S’exprimant lors d’une conférence de presse organisée à Gabala, à l’issue d’une rencontre entre représentants des sociétés civiles de l’Azerbaïdjan et de l’Arménie, il a insisté sur l’urgence d’un règlement durable dans la région.
Un « anneau de feu » autour de la région
Selon Areg Kochinyan, les conflits qui se multiplient dans les régions voisines créent une situation particulièrement préoccupante. « Nous vivons aujourd’hui dans un monde où plusieurs conflits se déroulent simultanément. Cela forme une sorte d’“anneau de feu” autour du Caucase du Sud et renforce le besoin d’une paix durable dans notre région », a-t-il déclaré.

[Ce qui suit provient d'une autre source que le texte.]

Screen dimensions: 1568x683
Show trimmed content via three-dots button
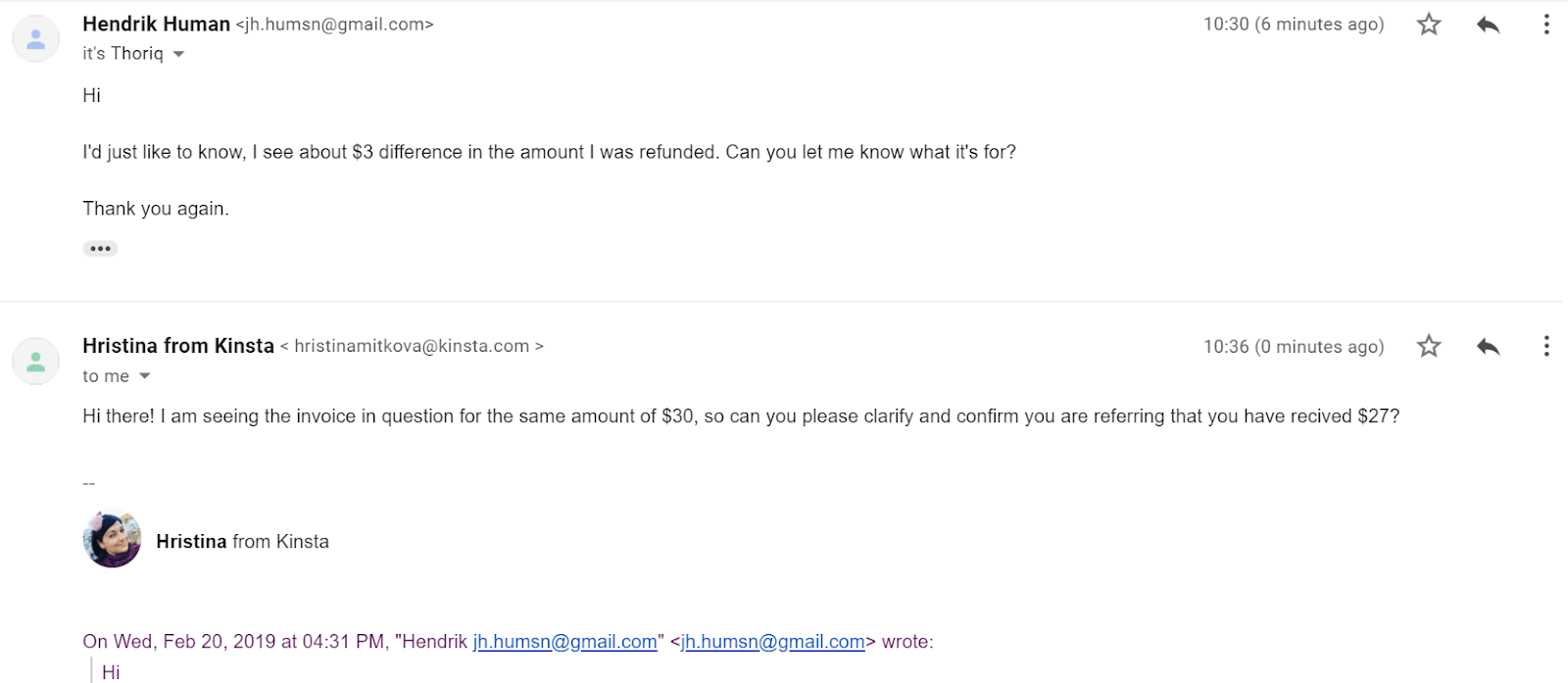tap(100, 249)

Cette instabilité régionale accroît la vulnérabilité du Caucase du Sud, rendant d’autant plus nécessaire l’établissement d’un climat de stabilité entre Bakou et Erevan.
L’urgence d’actions concrètes
Le responsable arménien a également souligné que la consolidation de la paix entre les deux pays ne peut se limiter à des déclarations d’intention. Elle nécessite, selon lui, des décisions concrètes et rapides.

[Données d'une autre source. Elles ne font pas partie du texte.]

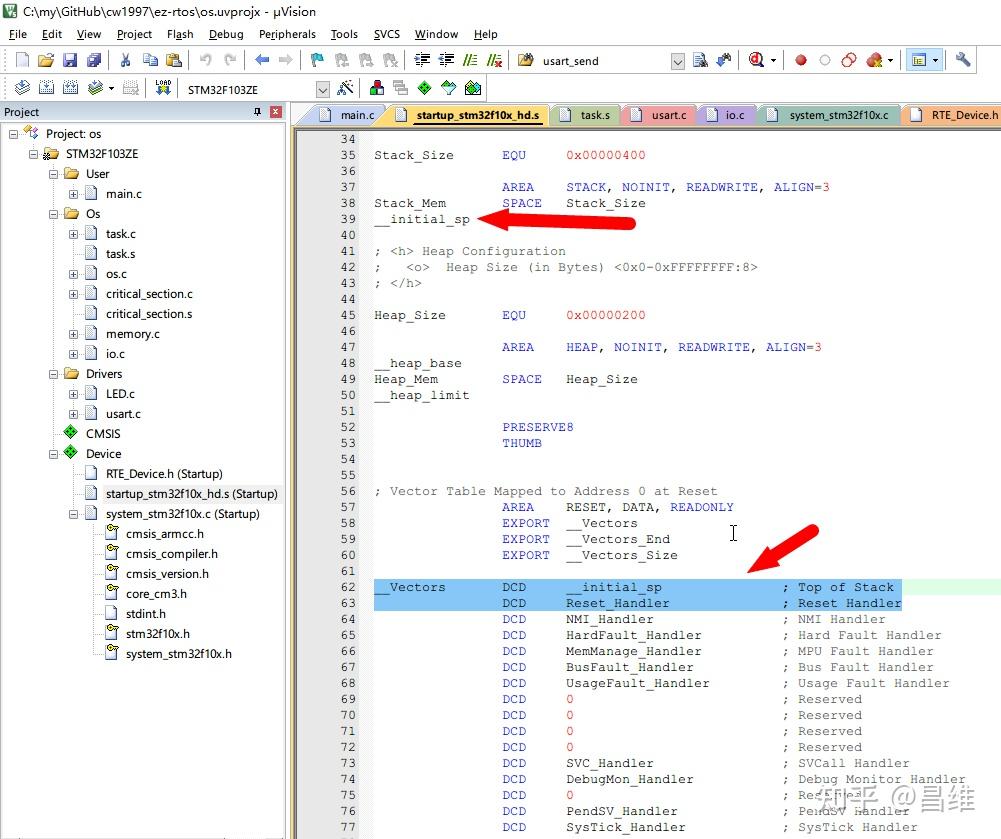Viewport: 1001px width, 839px height.
Task: Save all open files
Action: point(94,60)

« Nous comprenons que ni la situation géopolitique actuelle ni les réalités régionales ne nous permettent de retarder ce processus », a-t-il affirmé.
Dans cette perspective, les initiatives de dialogue entre sociétés civiles, comme celle du « Pont de la paix », s’inscrivent comme un complément aux efforts diplomatiques officiels, avec pour objectif de favoriser la confiance et de préparer le terrain à une paix durable dans une région stratégique mais fragile.